The Ed Sullivan Theater has hosted Broadway talent before. The crossover between New York City’s theater community and its late night television community has always been natural — both industries inhabit the same city, draw from the same creative pool, and share a fundamental belief in the power of live performance to do something that recorded and edited content cannot.
But the Broadway segment that aired during Colbert’s farewell run — featuring Annaleigh Ashford, Bernadette Peters, and Ben Platt among others — was not a standard celebrity booking or a promotional appearance tied to a current production. It was something more deliberately assembled and more emotionally resonant than that.
What the Segment Represented
Annaleigh Ashford brings to any stage a specific quality that is immediately recognizable and entirely her own — a combination of technical vocal excellence and emotional immediacy that makes everything she performs feel both perfectly crafted and completely genuine.
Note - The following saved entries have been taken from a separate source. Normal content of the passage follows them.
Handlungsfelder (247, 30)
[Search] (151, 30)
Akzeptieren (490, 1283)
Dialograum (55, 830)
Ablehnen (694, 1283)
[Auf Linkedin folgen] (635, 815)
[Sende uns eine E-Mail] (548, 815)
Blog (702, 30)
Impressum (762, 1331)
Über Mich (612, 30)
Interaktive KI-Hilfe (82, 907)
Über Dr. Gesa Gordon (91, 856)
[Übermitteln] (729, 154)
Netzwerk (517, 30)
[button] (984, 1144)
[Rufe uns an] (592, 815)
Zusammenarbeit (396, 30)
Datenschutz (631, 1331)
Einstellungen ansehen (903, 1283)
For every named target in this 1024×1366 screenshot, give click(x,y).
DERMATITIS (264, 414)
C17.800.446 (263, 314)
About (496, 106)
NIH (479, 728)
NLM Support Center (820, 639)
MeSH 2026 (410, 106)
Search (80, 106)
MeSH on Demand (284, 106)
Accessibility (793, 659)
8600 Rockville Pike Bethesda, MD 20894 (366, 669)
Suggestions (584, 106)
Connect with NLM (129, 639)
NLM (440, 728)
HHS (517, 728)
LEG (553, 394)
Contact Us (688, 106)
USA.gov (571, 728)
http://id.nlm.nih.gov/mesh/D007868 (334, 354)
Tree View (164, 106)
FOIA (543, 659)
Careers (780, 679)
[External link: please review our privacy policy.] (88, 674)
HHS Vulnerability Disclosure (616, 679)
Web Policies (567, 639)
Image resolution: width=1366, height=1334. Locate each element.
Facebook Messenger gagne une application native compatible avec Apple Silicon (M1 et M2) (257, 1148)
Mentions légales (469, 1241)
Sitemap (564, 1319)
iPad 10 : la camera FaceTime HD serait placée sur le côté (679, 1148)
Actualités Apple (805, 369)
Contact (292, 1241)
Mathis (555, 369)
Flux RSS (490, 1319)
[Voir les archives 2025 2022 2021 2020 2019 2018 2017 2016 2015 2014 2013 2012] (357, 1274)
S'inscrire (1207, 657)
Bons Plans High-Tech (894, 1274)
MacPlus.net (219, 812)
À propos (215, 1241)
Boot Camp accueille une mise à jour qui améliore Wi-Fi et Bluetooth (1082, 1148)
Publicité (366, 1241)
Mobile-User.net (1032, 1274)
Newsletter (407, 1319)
Her presence in the farewell run is a statement about the kind of artistry the Late Show has always celebrated.
Bernadette Peters is American theater royalty in the most literal and most deserved sense of the phrase. Her career spans six decades of Broadway excellence that has made her one of the defining voices in the history of the American musical. Her appearance on Colbert’s farewell stage is the theater world’s way of paying its respects to a television institution — one performing artist acknowledging another across the disciplinary line that separates Broadway from late night.
Ben Platt brings the generational bridge — a performer whose work has connected the Broadway tradition to a younger audience that discovered him through Dear Evan Hansen and has followed him across every subsequent creative project with the kind of devoted attention that careers are built on.
Why Broadway Belongs in This Farewell
Colbert’s Late Show has always had a deeper relationship with the theater community than most late night programs — a reflection of his own artistic sensibilities and his genuine love for the form that has produced some of the show’s most memorable musical and theatrical moments across eleven years.
Bringing Broadway into the farewell run is not a booking strategy. It is Colbert saying something specific about what he values, what he has tried to create, and what he will miss. The Ed Sullivan Theater has always been a stage. In the final weeks, he is letting it be fully what it was always meant to be.